● **Problem description**
Answer these questions from the post of Vietnam War memories below.
(a) Which shoulder-mounted rocket launcher did the writer use a couple of times?
(b) What was the mountain base called?
(c) In which direction did the base's tank face?

● **Text segment**
::::::::
Wednesday, November 21, 2007

A Series of Rambling Memories

As I go along, all these miscellaneous, memories pop into my head and I keep telling myself that I need to put those down on paper. Most are meaningless to readers out there but they were part of who I am and what I did and from these I learned.

One thing that I enjoyed was learning how to shoot the various weapons used by the Marines. The M16 was okay but the M60 was the most fun of all. It was great watching that grenade go flying off to the target. Our M60 guy was really great with that thing. We would float things down the river and he could lob a grenade right on top of the item. I never got to try the machine gun but that was a fantastic piece of firepower. Felt sorry for the guys that had to lug that heavy thing around. Was that what they called the BAR? The other weapon I got to use a couple of times was the LAW. This was a shoulder mounted rocket launcher and made a BIG bang when it hit.

1967 was still early in the Vietnam War and I do not think the VC were used to our tanks. At the mountain base, Camp Zamora, we had one tank and there was a trench dug for the tank to sit at a slight angle upwards. The tank faced south and on the south end of the base was a hill that looked down on the base. One night, the VC decided to set up mortars on that little hill. As soon as I heard that first mortar leave the tube, I was in our bunker. After the second or third mortar hit, the tank guys were in the tank and had a round loaded and with one shot blew the top of that hill up. The tank was aimed right at the spot the VC setup their mortars so they must not have known what it was or what it could do. There was plenty of blood but no bodies.
::::::::
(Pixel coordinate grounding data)
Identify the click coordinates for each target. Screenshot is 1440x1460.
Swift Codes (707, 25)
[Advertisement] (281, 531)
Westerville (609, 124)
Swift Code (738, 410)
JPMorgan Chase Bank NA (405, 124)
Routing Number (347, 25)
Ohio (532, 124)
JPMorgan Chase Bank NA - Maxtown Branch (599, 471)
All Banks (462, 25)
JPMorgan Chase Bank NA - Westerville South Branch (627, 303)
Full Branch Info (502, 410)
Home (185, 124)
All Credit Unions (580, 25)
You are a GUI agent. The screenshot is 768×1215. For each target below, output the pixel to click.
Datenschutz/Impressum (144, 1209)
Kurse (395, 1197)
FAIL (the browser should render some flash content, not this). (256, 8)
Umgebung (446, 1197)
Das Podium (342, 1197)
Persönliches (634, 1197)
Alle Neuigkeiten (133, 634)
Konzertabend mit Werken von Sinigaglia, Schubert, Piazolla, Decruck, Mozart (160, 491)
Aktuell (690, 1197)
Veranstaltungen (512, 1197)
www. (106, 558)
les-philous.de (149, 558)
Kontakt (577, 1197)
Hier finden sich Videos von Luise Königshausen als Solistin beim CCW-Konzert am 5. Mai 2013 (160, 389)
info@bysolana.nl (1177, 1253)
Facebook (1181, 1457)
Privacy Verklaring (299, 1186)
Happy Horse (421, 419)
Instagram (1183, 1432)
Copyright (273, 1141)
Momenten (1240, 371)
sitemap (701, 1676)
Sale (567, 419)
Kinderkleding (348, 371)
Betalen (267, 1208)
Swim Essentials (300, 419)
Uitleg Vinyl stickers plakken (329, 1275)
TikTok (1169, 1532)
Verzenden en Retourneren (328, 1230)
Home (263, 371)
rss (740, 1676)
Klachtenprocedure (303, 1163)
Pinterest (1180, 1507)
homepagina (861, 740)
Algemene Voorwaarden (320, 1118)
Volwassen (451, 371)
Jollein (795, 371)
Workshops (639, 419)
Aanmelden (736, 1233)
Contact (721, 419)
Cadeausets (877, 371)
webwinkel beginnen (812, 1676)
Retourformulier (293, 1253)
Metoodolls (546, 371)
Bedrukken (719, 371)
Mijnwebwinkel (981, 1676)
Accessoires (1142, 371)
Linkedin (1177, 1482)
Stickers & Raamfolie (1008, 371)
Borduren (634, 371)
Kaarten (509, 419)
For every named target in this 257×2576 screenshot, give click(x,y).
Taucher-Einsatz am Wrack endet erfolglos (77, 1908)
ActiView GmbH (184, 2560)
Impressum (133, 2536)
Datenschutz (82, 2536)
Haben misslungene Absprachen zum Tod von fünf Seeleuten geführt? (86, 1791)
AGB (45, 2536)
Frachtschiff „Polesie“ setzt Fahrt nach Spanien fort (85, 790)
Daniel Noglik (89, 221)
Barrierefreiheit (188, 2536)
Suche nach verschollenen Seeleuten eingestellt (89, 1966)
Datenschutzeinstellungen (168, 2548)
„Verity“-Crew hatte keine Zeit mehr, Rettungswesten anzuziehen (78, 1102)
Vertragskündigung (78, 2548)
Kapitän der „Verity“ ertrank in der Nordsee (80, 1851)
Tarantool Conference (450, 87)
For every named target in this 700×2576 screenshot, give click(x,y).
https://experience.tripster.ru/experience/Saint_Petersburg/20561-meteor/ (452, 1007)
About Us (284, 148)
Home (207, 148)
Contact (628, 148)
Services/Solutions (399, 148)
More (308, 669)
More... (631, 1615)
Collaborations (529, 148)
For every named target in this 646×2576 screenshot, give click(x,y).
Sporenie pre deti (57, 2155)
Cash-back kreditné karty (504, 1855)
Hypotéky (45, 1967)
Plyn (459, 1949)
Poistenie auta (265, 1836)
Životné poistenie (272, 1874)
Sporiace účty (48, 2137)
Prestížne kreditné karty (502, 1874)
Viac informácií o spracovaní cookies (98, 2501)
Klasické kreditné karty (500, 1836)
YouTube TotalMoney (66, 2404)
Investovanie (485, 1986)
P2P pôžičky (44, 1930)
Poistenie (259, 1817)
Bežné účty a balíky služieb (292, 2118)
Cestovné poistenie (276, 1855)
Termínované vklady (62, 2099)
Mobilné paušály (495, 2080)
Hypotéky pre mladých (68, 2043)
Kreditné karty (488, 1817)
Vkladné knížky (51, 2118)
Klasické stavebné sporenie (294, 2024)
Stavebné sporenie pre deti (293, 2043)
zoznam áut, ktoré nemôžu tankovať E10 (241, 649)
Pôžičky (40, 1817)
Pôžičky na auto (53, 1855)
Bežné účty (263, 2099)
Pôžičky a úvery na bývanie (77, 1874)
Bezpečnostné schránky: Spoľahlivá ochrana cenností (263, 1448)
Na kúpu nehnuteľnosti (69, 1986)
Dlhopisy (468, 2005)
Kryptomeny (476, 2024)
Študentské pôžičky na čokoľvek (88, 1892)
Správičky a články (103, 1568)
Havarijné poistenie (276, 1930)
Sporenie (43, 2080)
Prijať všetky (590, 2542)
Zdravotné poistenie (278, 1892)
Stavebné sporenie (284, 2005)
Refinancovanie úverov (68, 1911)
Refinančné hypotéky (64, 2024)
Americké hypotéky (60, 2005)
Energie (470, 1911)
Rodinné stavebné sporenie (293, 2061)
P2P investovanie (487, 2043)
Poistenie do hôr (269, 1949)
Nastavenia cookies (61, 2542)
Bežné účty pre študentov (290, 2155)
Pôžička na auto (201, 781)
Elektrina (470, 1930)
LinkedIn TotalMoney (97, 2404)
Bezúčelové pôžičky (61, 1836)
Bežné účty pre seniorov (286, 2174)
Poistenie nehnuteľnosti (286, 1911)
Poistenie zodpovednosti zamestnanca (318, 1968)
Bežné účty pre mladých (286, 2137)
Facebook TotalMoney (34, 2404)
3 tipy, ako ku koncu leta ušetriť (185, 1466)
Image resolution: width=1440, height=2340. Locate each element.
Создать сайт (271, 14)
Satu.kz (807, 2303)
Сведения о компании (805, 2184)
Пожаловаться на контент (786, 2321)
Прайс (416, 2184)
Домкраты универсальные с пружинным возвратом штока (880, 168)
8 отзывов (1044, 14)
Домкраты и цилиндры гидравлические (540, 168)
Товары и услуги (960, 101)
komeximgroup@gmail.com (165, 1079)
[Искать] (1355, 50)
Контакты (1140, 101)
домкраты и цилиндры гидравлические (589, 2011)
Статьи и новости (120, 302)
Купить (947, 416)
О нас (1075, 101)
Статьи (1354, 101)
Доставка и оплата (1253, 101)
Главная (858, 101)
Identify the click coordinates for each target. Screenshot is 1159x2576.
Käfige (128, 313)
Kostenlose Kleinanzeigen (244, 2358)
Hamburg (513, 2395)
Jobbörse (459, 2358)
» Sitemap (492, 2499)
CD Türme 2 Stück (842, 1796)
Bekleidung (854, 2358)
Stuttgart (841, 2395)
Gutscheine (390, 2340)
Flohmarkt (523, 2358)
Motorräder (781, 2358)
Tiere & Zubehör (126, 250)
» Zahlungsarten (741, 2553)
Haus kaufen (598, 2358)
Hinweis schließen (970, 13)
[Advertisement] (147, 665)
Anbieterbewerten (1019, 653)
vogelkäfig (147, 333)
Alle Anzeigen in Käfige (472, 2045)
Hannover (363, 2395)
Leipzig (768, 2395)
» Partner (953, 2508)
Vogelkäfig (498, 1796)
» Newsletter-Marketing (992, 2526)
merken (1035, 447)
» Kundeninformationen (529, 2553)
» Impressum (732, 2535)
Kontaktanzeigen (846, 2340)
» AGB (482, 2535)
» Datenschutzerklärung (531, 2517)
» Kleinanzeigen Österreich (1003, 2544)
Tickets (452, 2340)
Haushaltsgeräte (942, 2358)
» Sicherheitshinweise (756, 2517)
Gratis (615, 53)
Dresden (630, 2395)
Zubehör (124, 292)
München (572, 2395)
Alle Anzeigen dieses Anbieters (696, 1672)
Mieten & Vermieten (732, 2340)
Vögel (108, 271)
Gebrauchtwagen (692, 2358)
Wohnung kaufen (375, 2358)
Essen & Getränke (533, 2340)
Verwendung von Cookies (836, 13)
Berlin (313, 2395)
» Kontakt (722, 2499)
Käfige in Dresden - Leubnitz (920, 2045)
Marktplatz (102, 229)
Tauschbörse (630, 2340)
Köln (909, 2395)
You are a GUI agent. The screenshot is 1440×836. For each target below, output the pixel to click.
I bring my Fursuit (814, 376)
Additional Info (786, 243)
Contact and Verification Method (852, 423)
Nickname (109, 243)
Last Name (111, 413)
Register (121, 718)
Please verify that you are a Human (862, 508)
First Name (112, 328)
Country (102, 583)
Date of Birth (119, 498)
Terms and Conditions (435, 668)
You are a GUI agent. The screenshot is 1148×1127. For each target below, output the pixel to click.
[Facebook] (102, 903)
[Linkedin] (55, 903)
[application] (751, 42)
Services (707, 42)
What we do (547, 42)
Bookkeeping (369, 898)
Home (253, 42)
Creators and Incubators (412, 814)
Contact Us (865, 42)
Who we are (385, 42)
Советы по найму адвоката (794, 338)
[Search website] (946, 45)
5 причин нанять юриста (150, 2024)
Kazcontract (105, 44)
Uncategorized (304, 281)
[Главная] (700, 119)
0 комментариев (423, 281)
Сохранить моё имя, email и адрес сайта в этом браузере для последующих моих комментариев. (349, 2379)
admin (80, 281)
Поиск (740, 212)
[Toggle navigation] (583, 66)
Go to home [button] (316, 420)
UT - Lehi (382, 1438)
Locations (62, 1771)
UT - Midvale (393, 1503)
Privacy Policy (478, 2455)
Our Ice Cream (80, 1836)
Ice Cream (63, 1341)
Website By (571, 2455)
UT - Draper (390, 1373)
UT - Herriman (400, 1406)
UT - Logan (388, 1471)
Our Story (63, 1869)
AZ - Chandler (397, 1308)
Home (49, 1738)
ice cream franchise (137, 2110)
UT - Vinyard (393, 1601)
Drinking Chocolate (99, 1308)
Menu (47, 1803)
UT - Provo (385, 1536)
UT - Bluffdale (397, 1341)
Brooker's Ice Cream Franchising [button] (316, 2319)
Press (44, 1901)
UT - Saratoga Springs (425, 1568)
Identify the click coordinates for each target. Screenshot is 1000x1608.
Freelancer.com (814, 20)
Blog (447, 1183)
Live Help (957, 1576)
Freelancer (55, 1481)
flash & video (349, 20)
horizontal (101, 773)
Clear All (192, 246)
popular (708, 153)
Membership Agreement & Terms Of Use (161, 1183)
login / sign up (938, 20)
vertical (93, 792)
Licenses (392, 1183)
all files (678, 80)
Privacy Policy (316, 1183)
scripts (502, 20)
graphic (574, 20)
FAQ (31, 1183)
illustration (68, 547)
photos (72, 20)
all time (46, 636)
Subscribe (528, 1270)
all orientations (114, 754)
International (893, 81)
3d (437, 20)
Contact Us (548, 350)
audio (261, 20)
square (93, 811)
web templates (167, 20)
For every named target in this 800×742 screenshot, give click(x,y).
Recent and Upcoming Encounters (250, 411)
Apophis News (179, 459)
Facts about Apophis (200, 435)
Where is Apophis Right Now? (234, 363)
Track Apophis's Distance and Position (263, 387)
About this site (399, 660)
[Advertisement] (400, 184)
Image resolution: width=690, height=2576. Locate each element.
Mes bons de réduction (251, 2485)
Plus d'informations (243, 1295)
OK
::::::::
● **Expected output**
(a) The LAW
(b) Camp Zamora
(c) South